** Opening STUDY TEXT block **
A General Method for Correcting Mitochondrial Mutations
A therapy that can robustly correct any mitochondrial DNA mutation throughout the body can be turned into a way to rejuvenate the stochastic damage of aging that occurs to the thirteen important mitochondrial genes not replicated in the cell nucleus. If asked to wager, based on the evidence I'd suggest that mitochondrial damage is the largest individual contribution to aging, which is why it's important to see progress on fixing it or making it irrelevant. So this, I think, is a development worth watching: "Researchers [have] identified, for the first time, a generic way to correct mutations in human mitochondrial DNA by targeting corrective RNAs ... I think this is a finding that could change the field. We've been looking to do this for a long time and we had a very reasoned approach, but some key steps were missing. Now we have developed this method and the next step is to show that what we can do in human cell lines with mutant mitochondria can translate into animal models and, ultimately, into humans. ... Gene therapy is often used to express proteins that can treat the cause of a variety of diseases. In this case, [researchers] developed a strategy to target and import specific RNA molecules encoded in the nucleus into the mitochondria and, once there, to express proteins needed to repair mitochondrial gene mutations. First, the research team had to figure out a way to stabilize the reparative RNA so that it was transported out of the nucleus and then localized to the mitochondrial outer membrane. This was accomplished by engineering an export sequence to direct the RNA to the mitochondrion. Once the RNA was in the vicinity of the transport machinery on the mitochondrial surface, then a second transport sequence was required to direct the RNA into the targeted organelle. With these two modifications, a broad spectrum of RNAs were targeted to and imported into the mitochondria, where they functioned to repair defects in mitochondrial respiration and energy production in two different cell line models of human mitochondrial disease. ... This study indicates that a wide range of RNAs can be targeted to mitochondria by appending a targeting sequence with or without a mitochondrial localization sequence, to provide an exciting, general approach for overcoming mitochondrial genetic disorders."
** Closing STUDY TEXT block **
** Opening ENTRIES SHOWN block **
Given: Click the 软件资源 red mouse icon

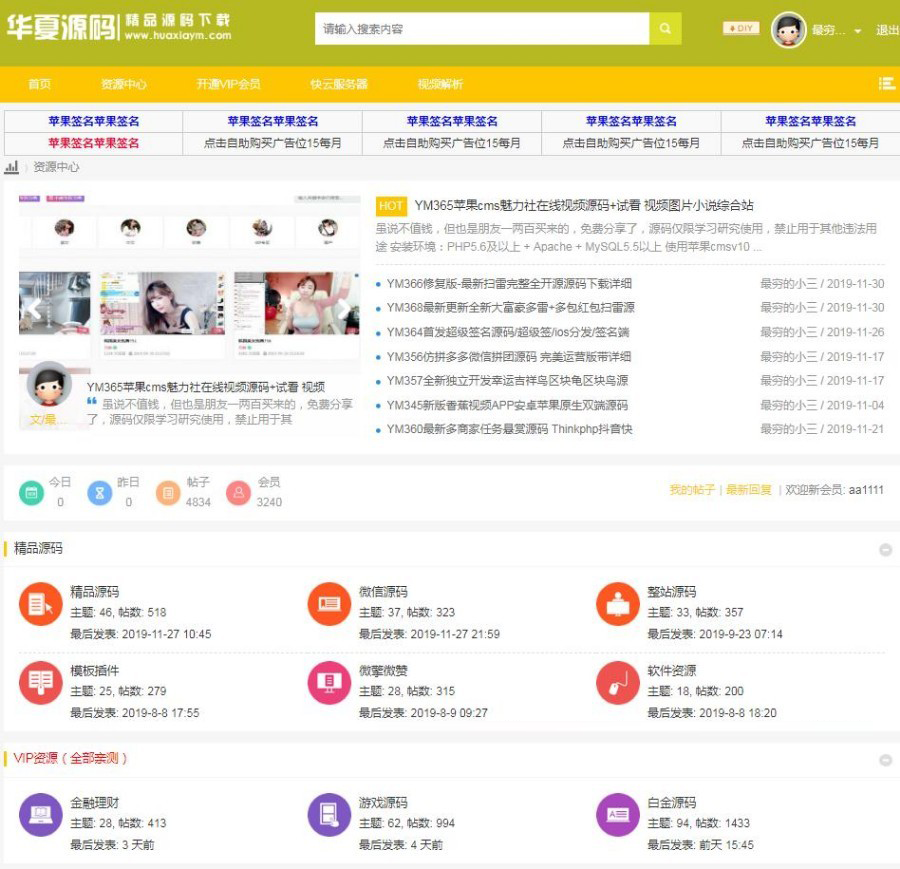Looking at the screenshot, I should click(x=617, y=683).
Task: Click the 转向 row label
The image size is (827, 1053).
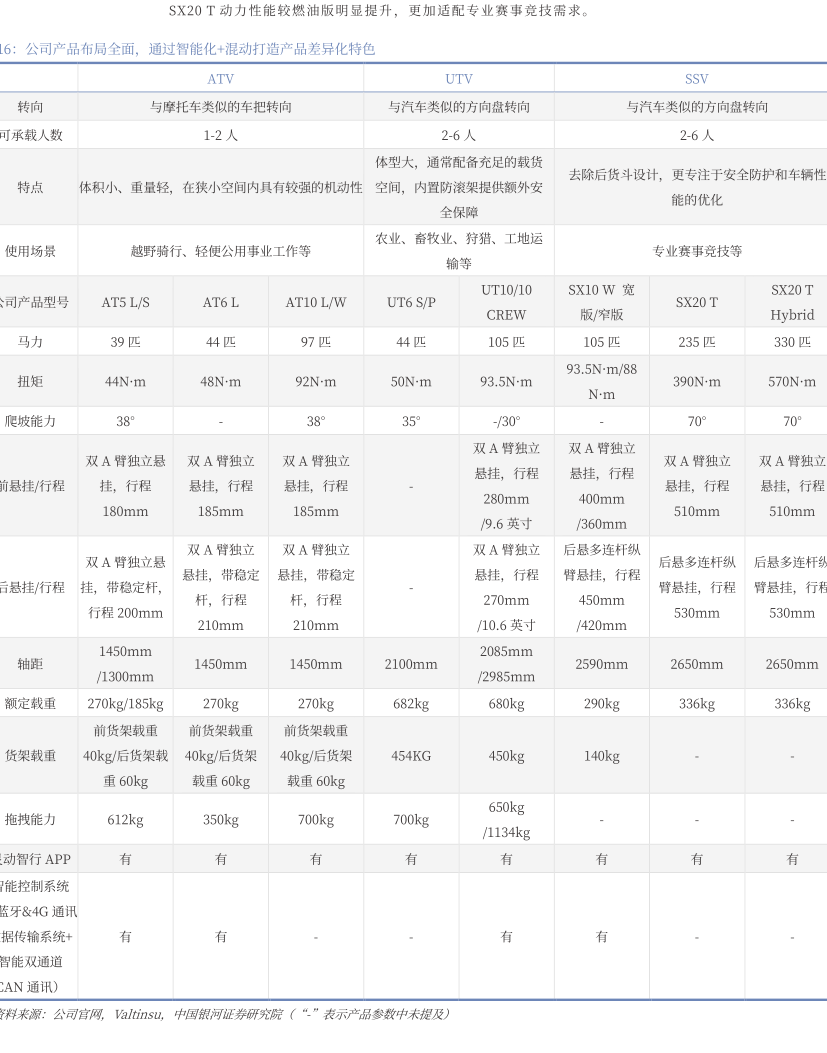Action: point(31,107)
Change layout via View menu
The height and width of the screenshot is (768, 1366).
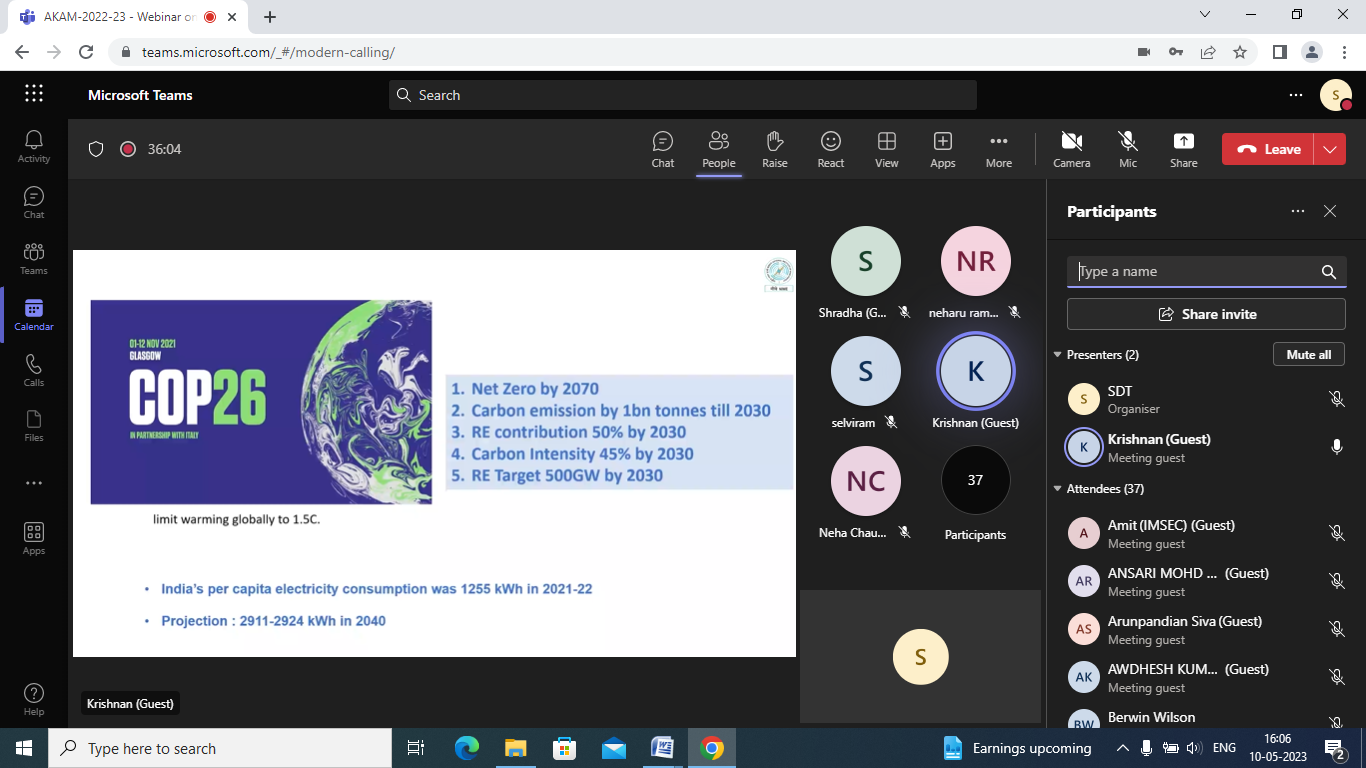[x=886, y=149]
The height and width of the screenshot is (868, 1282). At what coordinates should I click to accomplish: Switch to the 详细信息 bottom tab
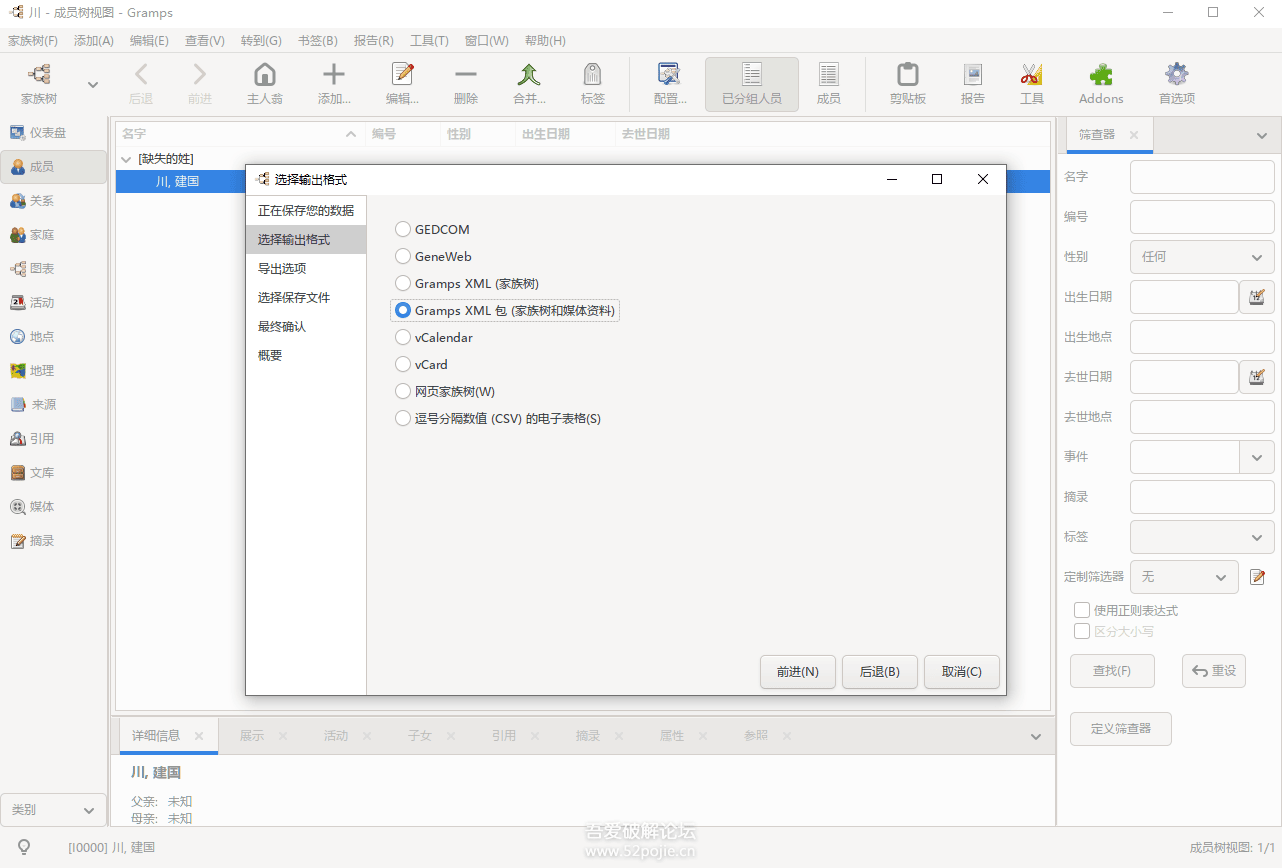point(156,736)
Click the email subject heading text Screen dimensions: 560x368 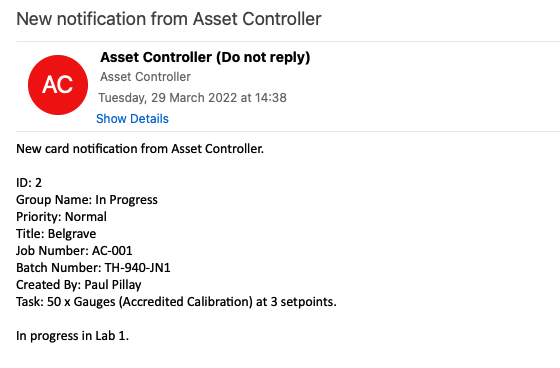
** Closing ENTRIES SHOWN block **
TASKS.
• a. According to the text on correcting mitochondrial mutations, how many important mitochondrial genes are not replicated in the cell nucleus?
• b. From the text on correcting mitochondrial mutations, list in order every setting in which the quoted researcher says the method works now or is meant to work next.

EXPECTED RESPONSES.
• a. Thirteen.

• b. Human cell lines with mutant mitochondria; animal models; humans.